In the TO approach, the incision is made in the mouth, which increases the risk of infection. Thus, an oral preparation, including a chlorhexidine and metronidazole compound, should be administered 3 days prior to the surgery, and antibiotics should be used to prevent infection during the perioperative period. In the present study, there was no statistically significant between-group difference in postoperative infection (p = 1). However, due to the additional use of antibiotics in the TO group, the costs of hospitalization were higher in this group as compared with those in the BA group (p = 0.026).
One of the major concerns associated with a TOET is mental nerve palsy [19]. In the current study, transient numbness of the lower lip occurred in 22 of the 48 patients in the TO group, with 16 cases occurring in the first 30 cases. However, all the patients recovered in 1–3 months. To reduce the swing and traction of the mental nerve when using a trocar, we use a vascular clamp attached to the periosteum to enlarge bilateral instrumental tunnels. This significantly reduces the incidence of transient numbness of the lower lip.
The present study included a few male patients. As the thyroid cartilage of male patients is bulkier than that of female patients, it is especially important for surgeons to use both hands alternately when performing a TOET. As the anterior chest skin of male patients is too tight to lift the surgical instruments, the surgical incision should be made in the third intercostal space.

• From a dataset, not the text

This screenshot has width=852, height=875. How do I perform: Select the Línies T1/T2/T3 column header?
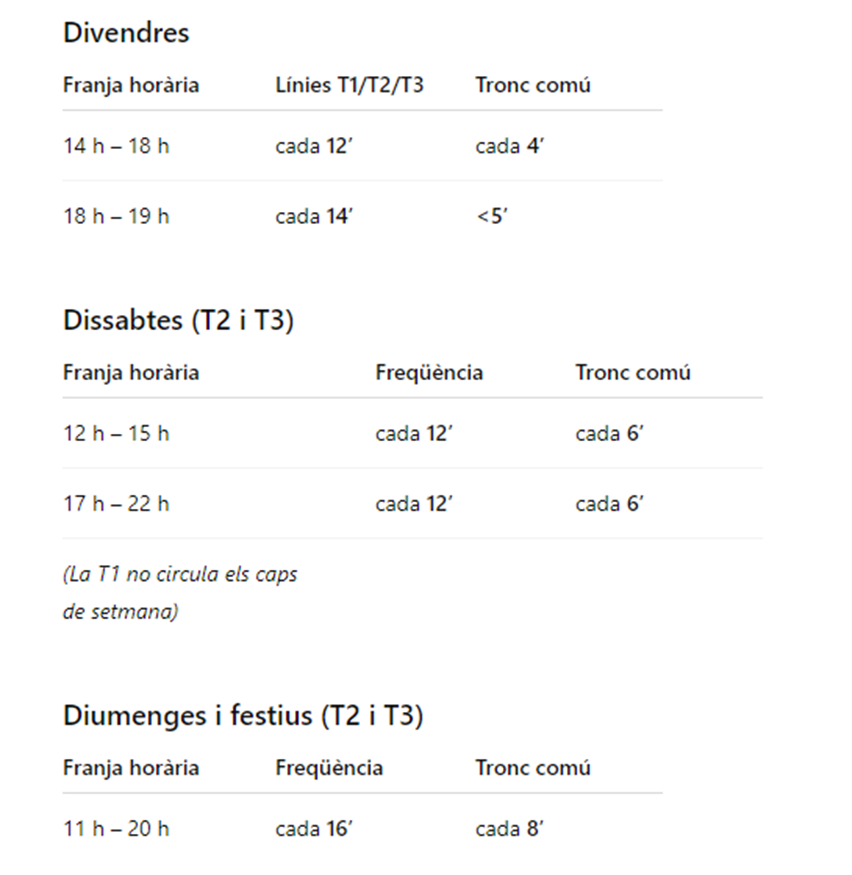349,85
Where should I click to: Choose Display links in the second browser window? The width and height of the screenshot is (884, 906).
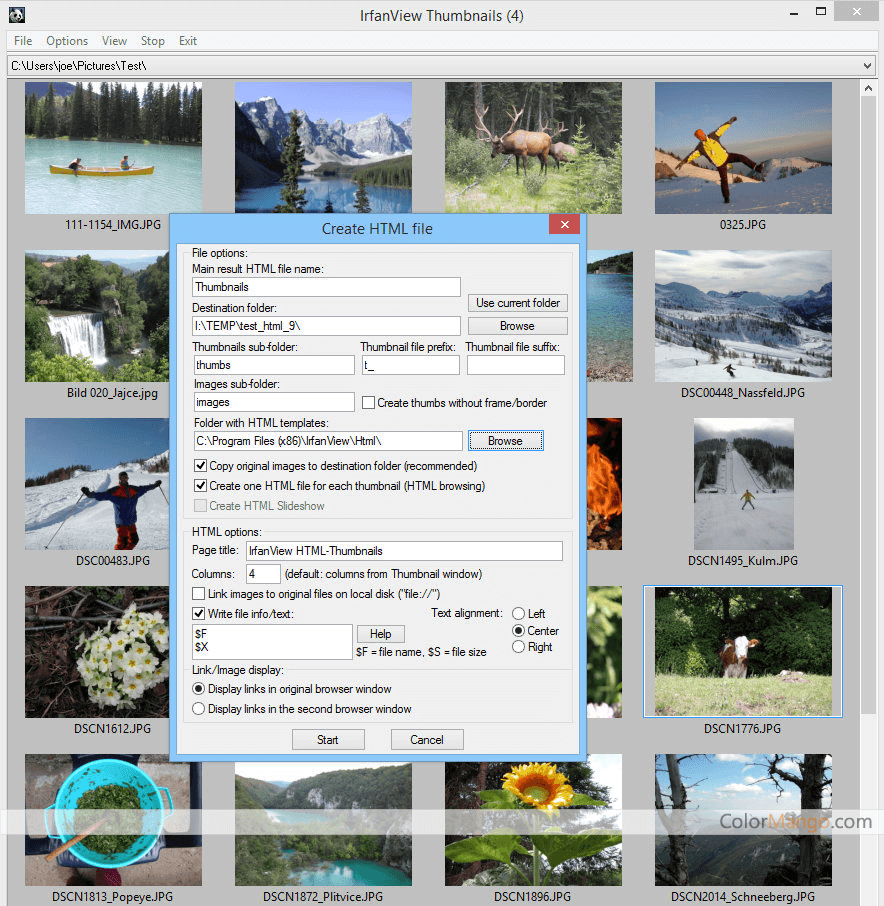tap(199, 709)
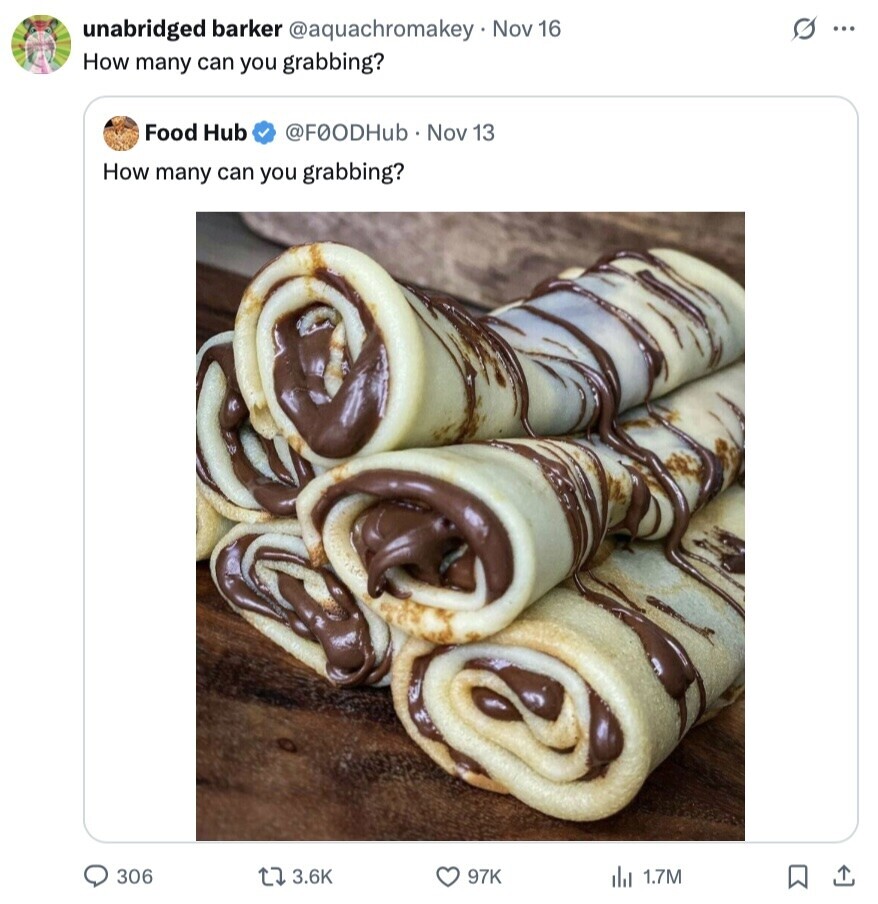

The TOET approach has some disadvantages: It is difficult to operate in the high superior pole, and the working space is too small to handle a large goiter, where the mass exceeds 5 cm. Furthermore, using this approach, it is difficult to remove specimens through a 2.5-cm oral mucosal incision. Thus, the incision needs to be extended along the two sides of the vestibular sulcus. In addition, a modified radical neck dissection cannot be performed using the TO approach [19, 20].
The present study has some limitations. This was a comparative study of TO and BA ET approaches performed by a single surgeon. However, in terms of which procedure was chosen, some selection bias may exist, as this was a prospective study, not a blind randomized study. In addition, in our center, the BA approach to an ET has been implemented for 4 years, whereas the TOET approach has been implemented for a shorter period (i.e., nearly 2 years). Thus, our center has more experience in ET via the BA approach than the TO approach.